= MATERIAL SHOWN =
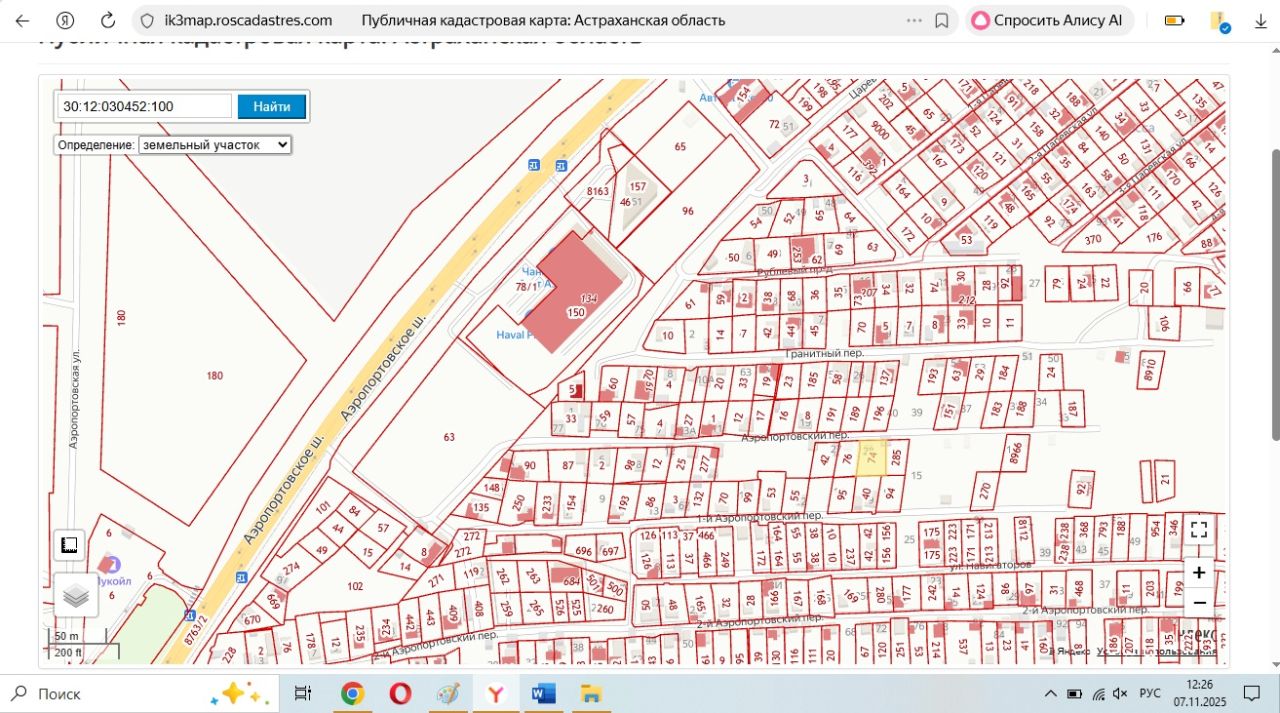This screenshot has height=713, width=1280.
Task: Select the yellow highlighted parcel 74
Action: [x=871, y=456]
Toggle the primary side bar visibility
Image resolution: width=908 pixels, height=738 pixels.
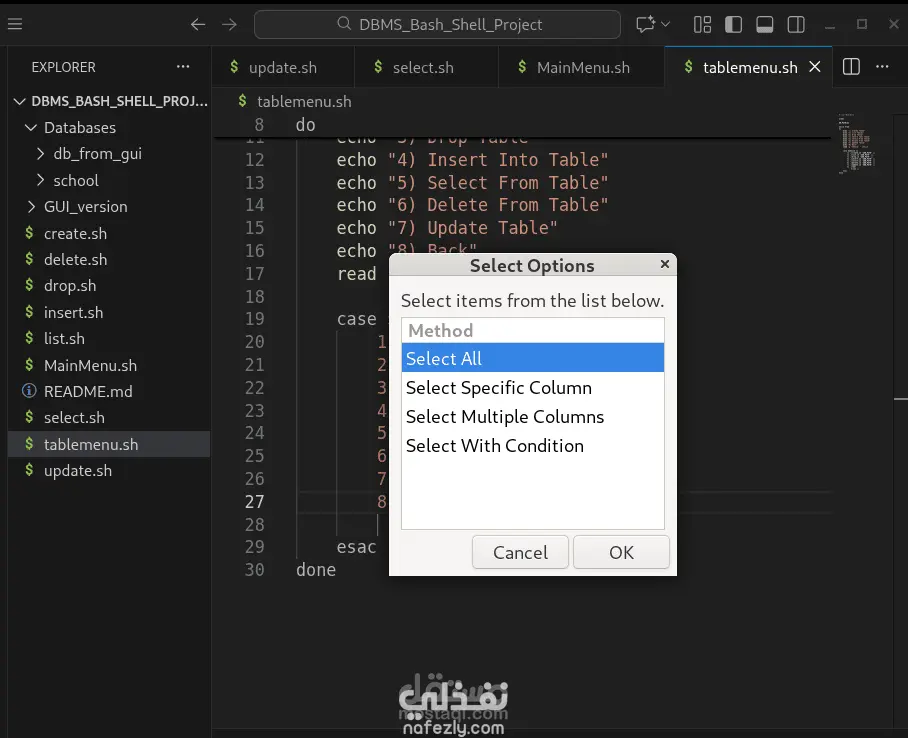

* * *

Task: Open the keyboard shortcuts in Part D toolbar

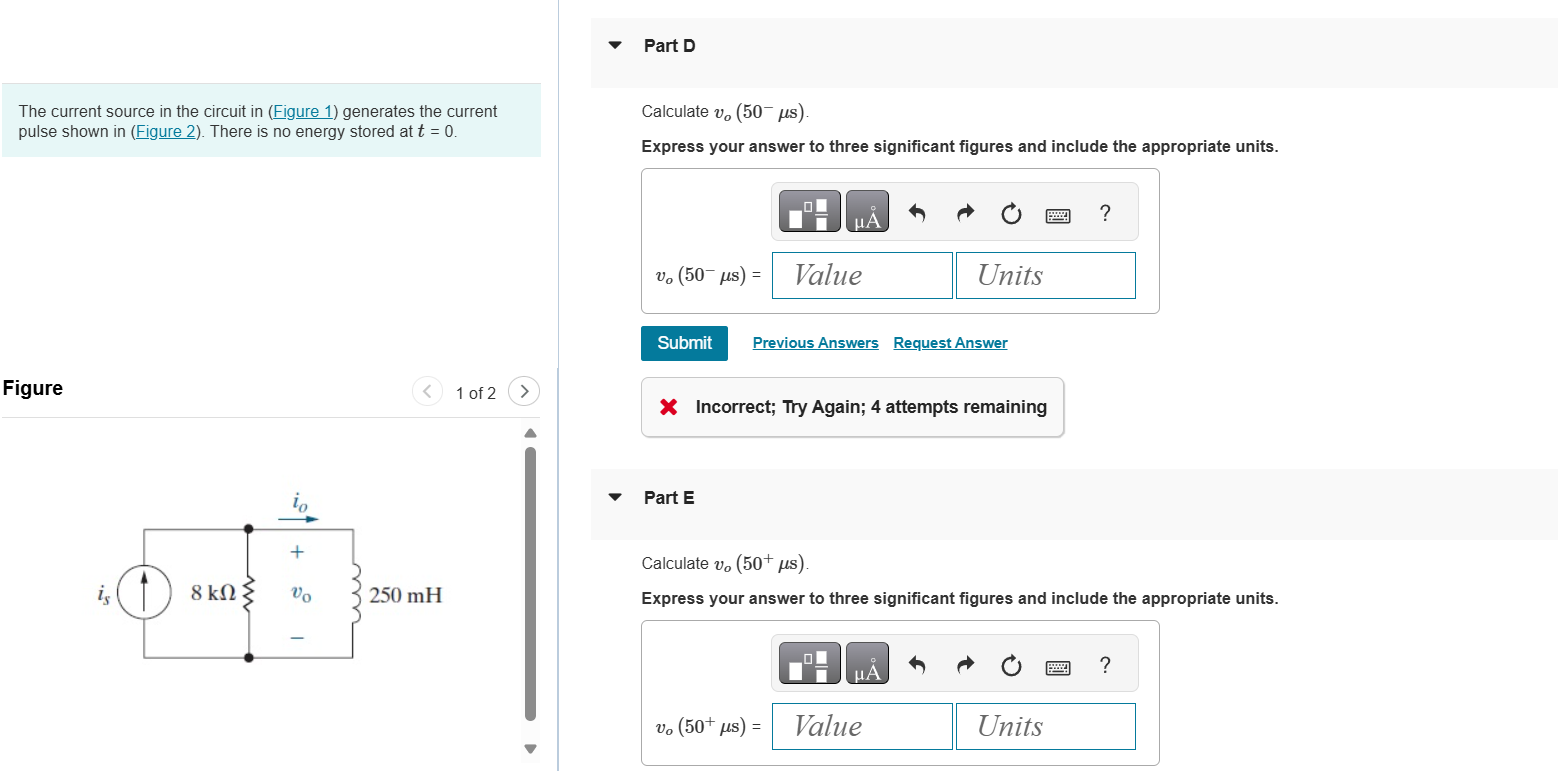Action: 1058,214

* * *

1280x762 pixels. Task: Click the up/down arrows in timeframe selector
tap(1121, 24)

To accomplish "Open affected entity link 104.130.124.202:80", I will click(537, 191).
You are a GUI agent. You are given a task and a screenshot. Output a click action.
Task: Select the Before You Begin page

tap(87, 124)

= ACTIVITY =
Of the entries above, transcribe exactly those lines that fall between the line containing "Toggle the primary side bar visibility" and the line containing "Image resolution: width=908", together with those two lines.

= SOLUTION TO THE EXERCISE =
Toggle the primary side bar visibility
Image resolution: width=908 pixels, height=738 pixels.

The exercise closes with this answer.